Regional Gardening Reports :: National Gardening Association

Pacific Northwest

July, 2004
Regional Report

Vacation Container Care

If you're going on vacation and are concerned about your container plants, here are some ways to keep them healthy while you're gone. Water containers thoroughly before leaving and move them into a shady location where they won't dry out as fast. Place smaller containers in basins with a few inches of water that will slowly be absorbed by the plants while you're gone.

Remove Suckers and Water Sprouts

Prune suckers and water sprouts from fruit trees. Suckers grow from the base of the tree. Water sprouts are upright shoots that form on main branches. Both types of growth sap energy from the plant. Pruning them off now keeps them from coming back as prolifically next spring.
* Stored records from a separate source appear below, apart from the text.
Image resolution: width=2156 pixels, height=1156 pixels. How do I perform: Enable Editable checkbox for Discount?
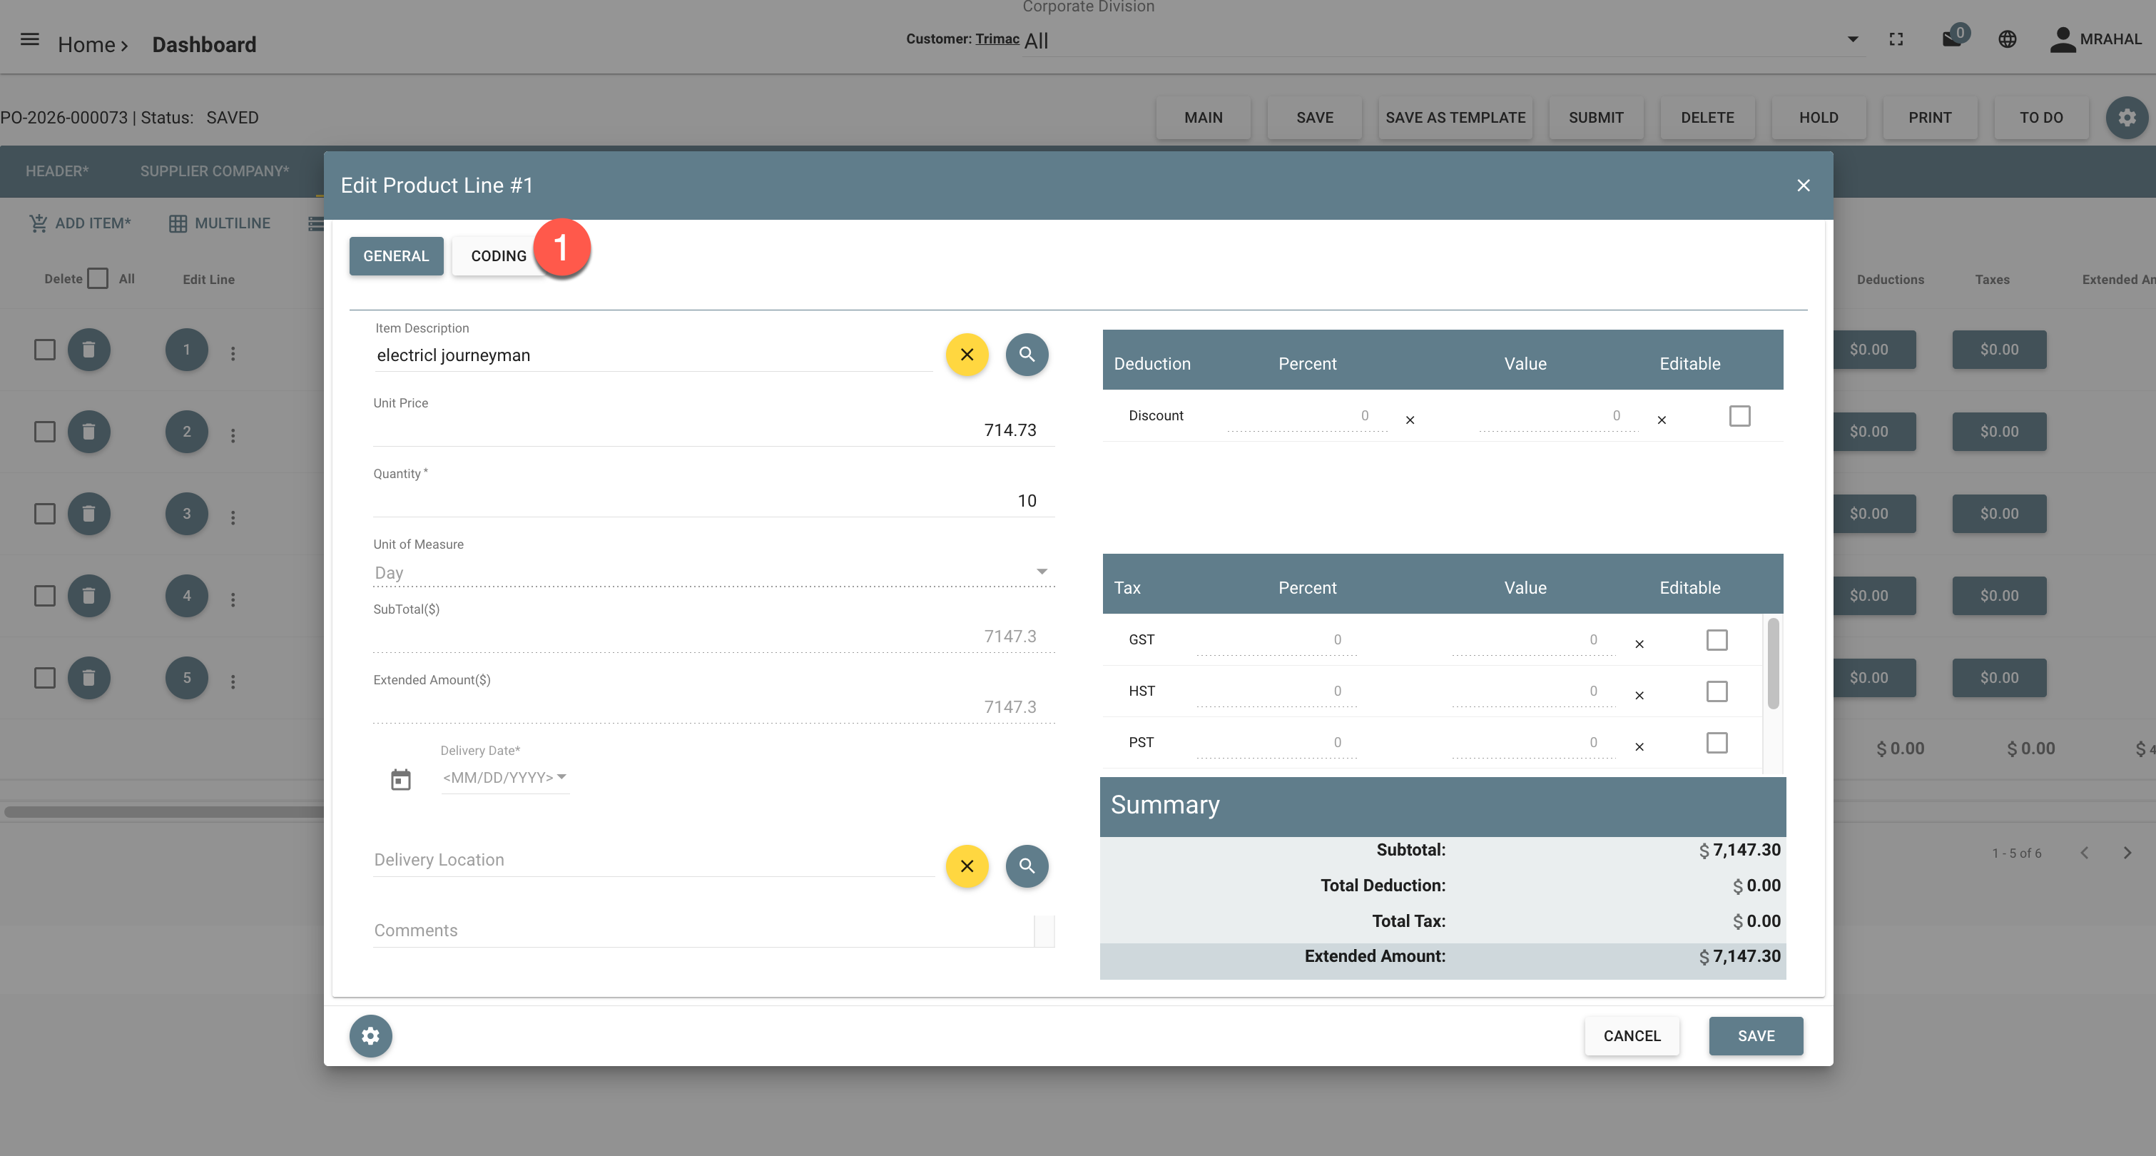point(1740,416)
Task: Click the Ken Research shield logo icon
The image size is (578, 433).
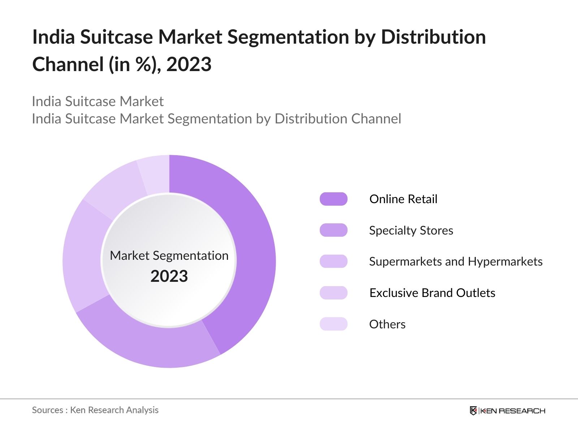Action: (x=473, y=411)
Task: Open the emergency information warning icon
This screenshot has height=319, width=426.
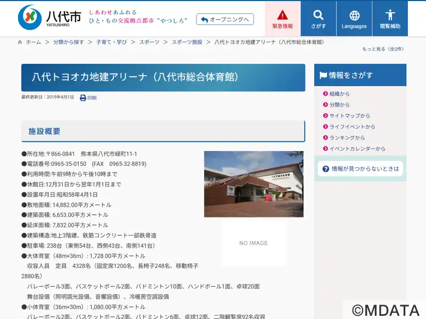Action: point(283,15)
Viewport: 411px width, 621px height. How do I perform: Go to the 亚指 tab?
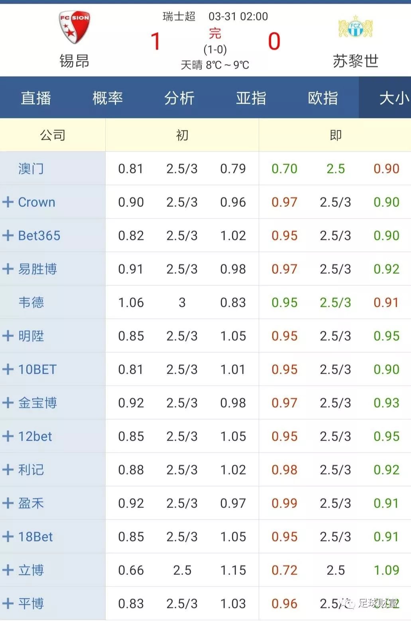(251, 98)
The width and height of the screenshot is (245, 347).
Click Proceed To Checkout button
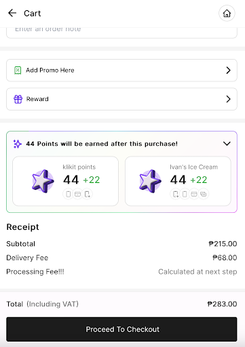tap(121, 329)
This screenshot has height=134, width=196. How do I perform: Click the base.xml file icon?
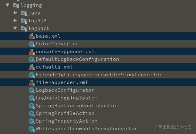click(x=31, y=36)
Revitalize Strawberry Beds

Renovate older June-bearing strawberry plantings after the harvest is finished. To avoid injuring the crowns, set your lawn mower as high as possible and mow over the beds. Rake up all debris, till under all but an 8 to 10 inch diameter row in the middle, and thin the remaining plants to 6 inches apart.

Feed Roses

Fertilize roses just after their first flush of blooms. Side-dress plants with compost, composted manure, or another organic fertilizer. If using synthetic fertilizer, use amounts as recommended on the package, working it lightly into the soil. Cut roses just above first five-leaflet leaf to encourage more blooms to form.

Check for Insects

Visit your garden once a day to catch insect damage before it gets severe. Look for ragged leaves from chewing, eggs laid on the back side of leaves, slime tails of slugs, pellets of caterpillar fecal material in plant crowns, and stippling on the leaves. The sooner you discover the damage, the quicker you can control it, and lessen the loss.